The Latest on Uber's showdown with California regulators over self-driving cars in San Francisco (all times local):
A spokeswoman for California transportation regulators says that negotiations over whether Uber must stop its newly launched self-driving car service in San Francisco concluded Thursday without a clear resolution.
The state has threatened legal action if the ride-hailing company continues to pick up passengers in a handful of cars without having gone through a permitting process. Uber says the cars are exempt from the permit requirement because they have a backup driver behind the wheel who must monitor the car's performance.
Melissa Figueroa, a spokeswoman for California's State Transportation Agency, tells The Associated Press that the two sides had a "positive conversation" that will resume Friday morning.
Uber did not immediately reply to requests for comment.
Meanwhile, the cars could be seen traveling San Francisco's streets Thursday evening.
The mayor of San Francisco is demanding that Uber stop picking up passengers in self-driving cars as part of the ride-hailing company's newly launched service in his city.
Mayor Ed Lee says through spokeswoman Ellen Canale that his concern is public safety and he wants Uber to suspend the service until it gets permission from state regulators.
Lee joins California officials, who also insist Uber must shut down the service until the company obtains a special permit for testing its Volvo SUVs on public roads. Uber says the cars are exempt from the permit requirement because they have a backup driver behind the wheel who must monitor the car's performance.
Uber launched the service Tuesday, making San Francisco the second city where passengers can get into one of its self-driving cars.
California regulators are meeting privately Thursday with officials from Uber to hammer home their demand that the ride-hailing company immediately stop picking up San Francisco passengers in self-driving cars — or face legal action.
Safety was sure to be front and center: Dash cam video posted online showed a self-driving Uber run a red light Wednesday, the same day the company launched the pilot program with several Volvo SUVs.

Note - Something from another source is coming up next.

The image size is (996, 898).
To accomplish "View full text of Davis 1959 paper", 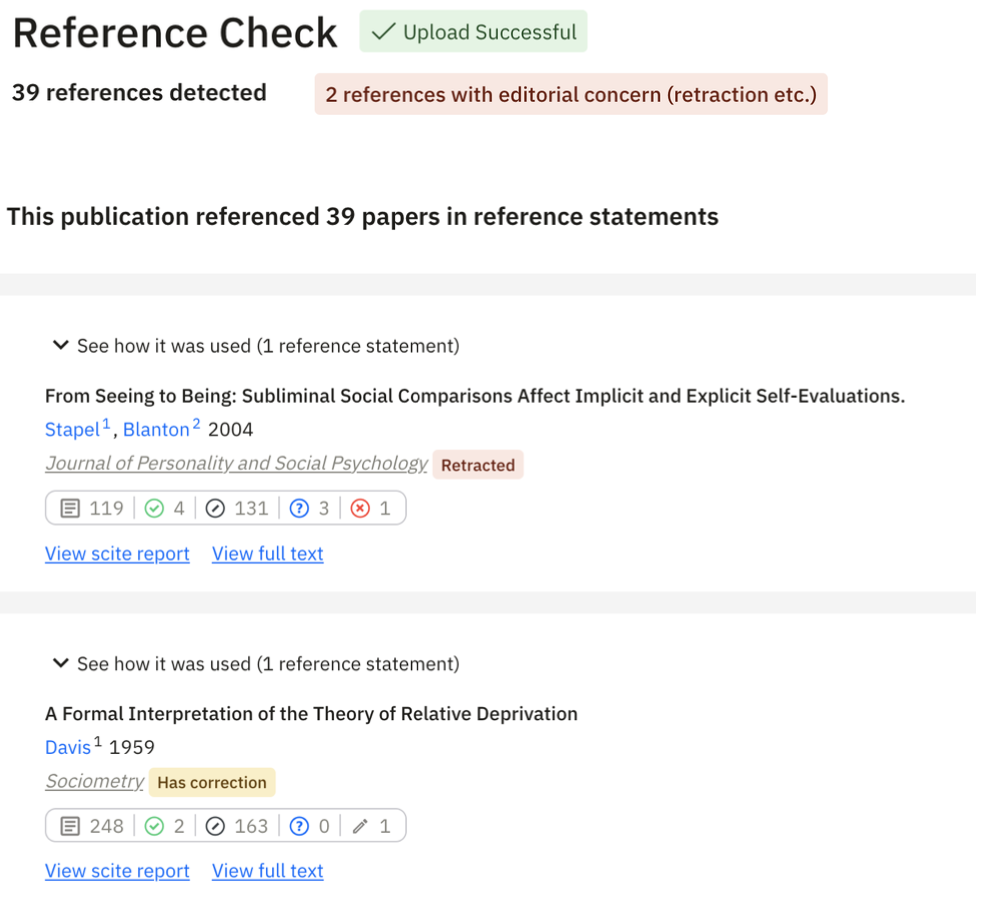I will [x=267, y=870].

Publicly, both sides have dug into opposing positions. The state insists Uber must shut down the new self-driving service until it obtains a special permit for testing on public roads, while Uber says the cars are exempt from the permit requirement because they have a backup driver behind the wheel who must monitor the car's performance.
On Thursday, Uber attributed the red light infraction to "human error" and said the driver had been suspended.